Although I probably got the syntax wrong, I am wondering what would be the most efficient solution for such problems for large datasets. I have been looking at the data.table vignette for a while, but I cannot really figure out how to do the syntax.
有任何建议吗?
str(WVSsample)
Classes ‘data.table’ and 'data.frame': 240 obs. of 1415 variables:
$ matchcode : Factor w/ 240 levels "ALB 1998 ","ALB 2002 ",..: 108 134 88 12 4 73 117 232 5 25 ...
$ S001 :Class 'labelled' atomic [1:240] 2 2 2 2 2 2 2 2 2 2 ...
.. ..- attr(*, "label")= chr "Study"
.. ..- attr(*, "format.stata")= chr "%8.0g"
.. ..- attr(*, "labels")= Named num [1:7] -5 -4 -3 -2 -1 1 2
.. .. ..- attr(*, "names")= chr [1:7] "Missing; Unknown" "Not asked in survey" "Not applicable" "No answer" ...
$ S002 :Class 'labelled' atomic [1:240] 1 1 1 1 1 1 1 1 2 2 ...
.. ..- attr(*, "label")= chr "Wave"
.. ..- attr(*, "format.stata")= chr "%8.0g"
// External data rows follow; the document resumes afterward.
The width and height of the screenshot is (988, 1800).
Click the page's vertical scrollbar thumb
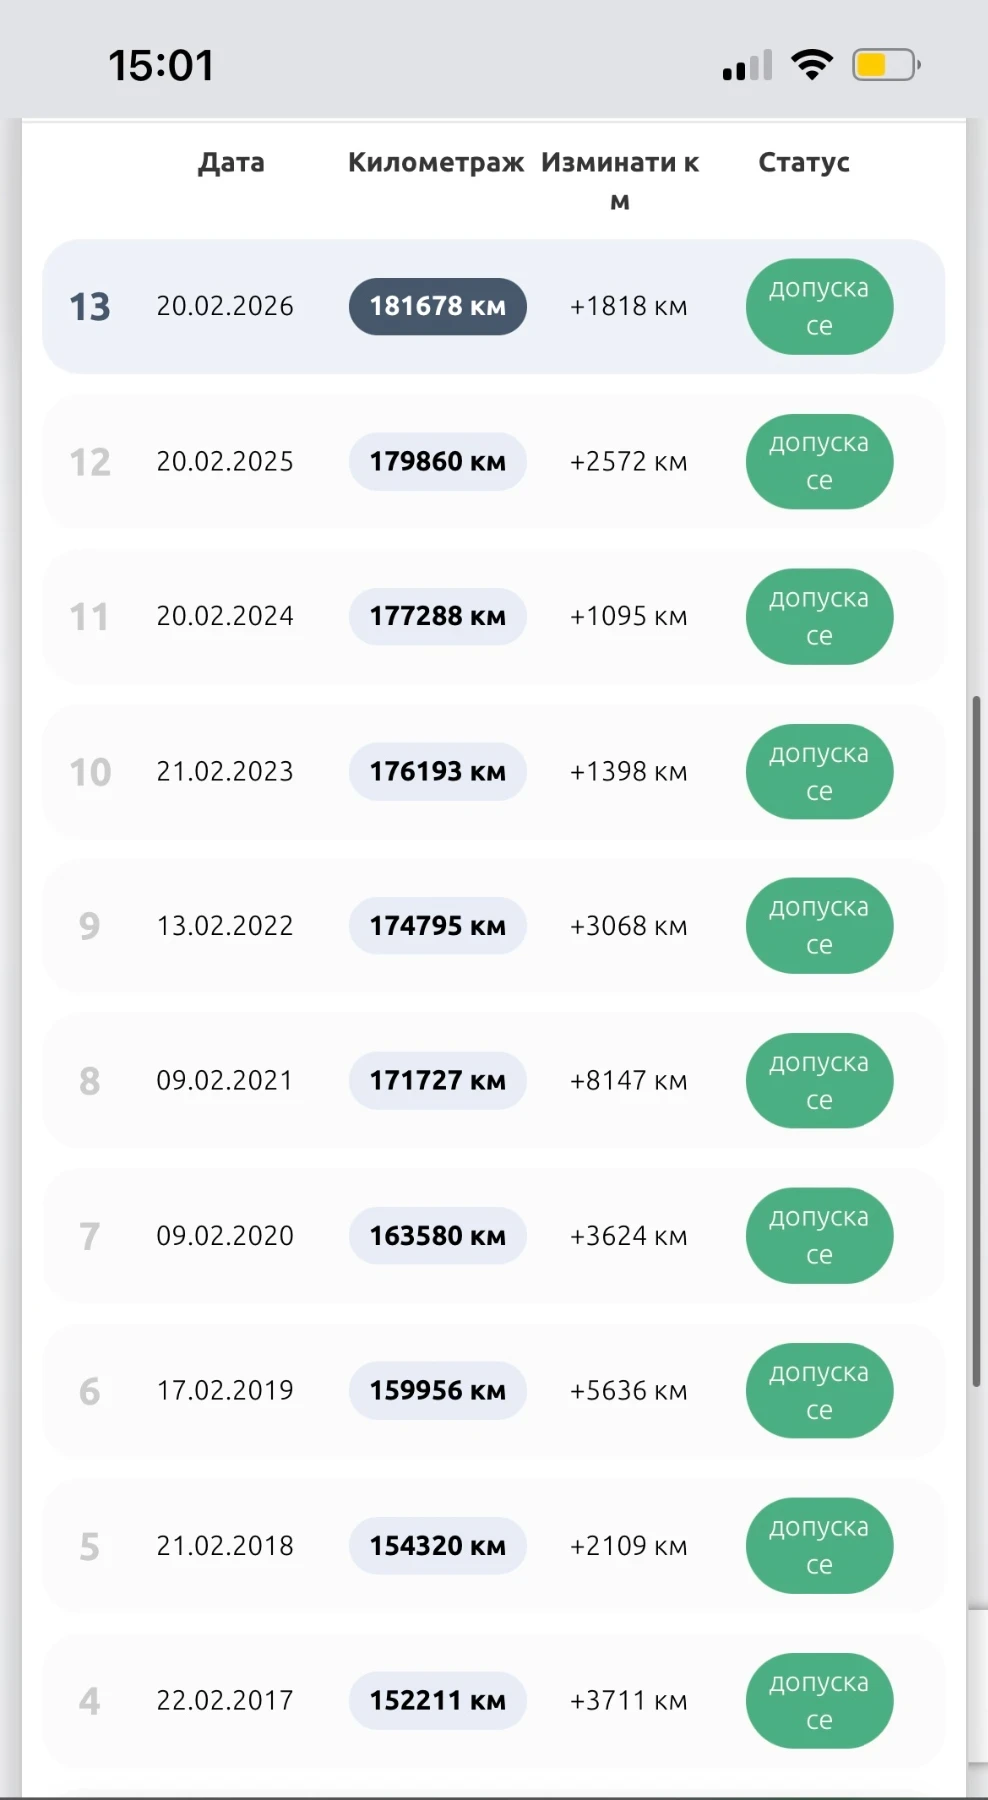point(976,1040)
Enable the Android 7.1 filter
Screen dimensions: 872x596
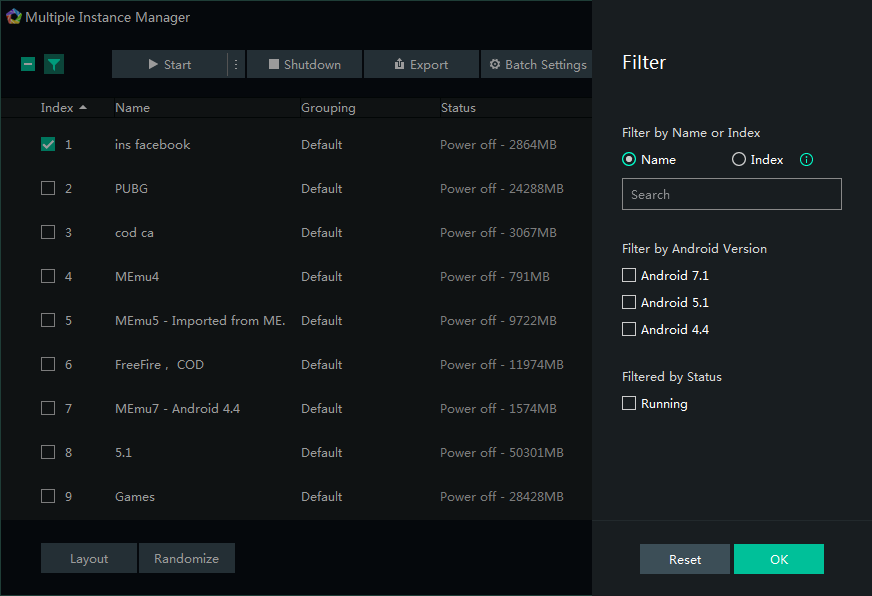tap(629, 275)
.. ..- attr(*, "labels")= Named num [1:11] -5 -4 -3 -2 -1 1 2 3 4 5 ...
.. .. ..- attr(*, "names")= chr [1:11] "Missing; Unknown" "Not asked in survey" "Not applicable" "No answer" ...
$ S002EVS :Class 'labelled' atomic [1:240] -4 -4 -4 -4 -4 -4 -4 -4 -4 -4 ...
.. ..- attr(*, "label")= chr "EVS-wave"
.. ..- attr(*, "format.stata")= chr "%8.0g"
.. ..- attr(*, "labels")= Named num [1:9] -5 -4 -3 -2 -1 1 2 3 4
.. .. ..- attr(*, "names")= chr [1:9] "Missing; Unknown" "Not asked in survey" "Not applicable" "No answer" ...
$ S003 :Class 'labelled' atomic [1:240] 392 484 348 36 32 246 410 710 32 112 ...
.. ..- attr(*, "label")= chr "Country/region"
.. ..- attr(*, "format.stata")= chr "%8.0g"
.. ..- attr(*, "labels")= Named num [1:199] -5 -4 -3 -2 -1 4 8 12 16 20 ...
.. .. ..- attr(*, "names")= chr [1:199] "Missing; Unknown" "Not asked in survey" "Not applicable" "No answer" ...
$ S003A :Class 'labelled' atomic [1:240] 392 484 348 36 32 246 410 710 32 112 ...
.. ..- attr(*, "label")= chr "Country/regions [with split ups]"
.. ..- attr(*, "format.stata")= chr "%8.0g"
.. ..- attr(*, "labels")= Named num [1:199] -5 -4 -3 -2 -1 4 8 12 16 20 ...
.. .. ..- attr(*, "names")= chr [1:199] "Missing; Unknown" "Not asked in survey" "Not applicable" "No answer" ...
$ S004 :Class 'labelled' atomic [1:240] -4 -4 -4 -4 -4 -4 -4 -4 -4 -4 ...
.. ..- attr(*, "label")= chr "Set"
.. ..- attr(*, "format.stata")= chr "%8.0g"
.. ..- attr(*, "labels")= Named num [1:7] -5 -4 -3 -2 -1 1 2
.. .. ..- attr(*, "names")= chr [1:7] "Missing; Unknown" "Not asked in survey" "Not applicable" "No answer" ...
编辑: @ chinsoon12使用以下代码段提及:
@chinsoon12 mentioned using the following piece of code:
f_dowle3 = function(DT) {
for (j in seq_len(ncol(DT)))
set(DT,which(is.na(DT[[j]])),j,0)
}
但是此代码没有做两件事:
This code however does not do two things:
-
它用零代替NA,而我想用NA代替负值。我需要更改
which(is.na(DT [[j]])
部分,例如DT [[j]])< 0
。
我将代码更改为:
f_dowle3 = function(DT) {
# or by number (slightly faster than by name) :
for (j in seq_len(ncol(DT)))
set(DT,which(DT[[j]]<0),j,NA)
}
但是这会使数据集为NULL,谁能帮助我
But this makes the dataset NULL. Could anyone help me with adapting the code properly?
推荐答案
由于这是重复项,因此将很快删除,因为不能容纳注释。
Since this is a dupe, will delete shortly as cannot fit in comments.
setDT(df)
cols <- names(df)[sapply(df, is.numeric)]
for (x in cols) {
set(df, which(df[[x]] < 0), x, NA_real_)
}
这篇关于根据类型有效地替换大型数据集中的负值的文章就介绍到这了,希望我们推荐的答案对大家有所帮助,也希望大家多多支持IT屋!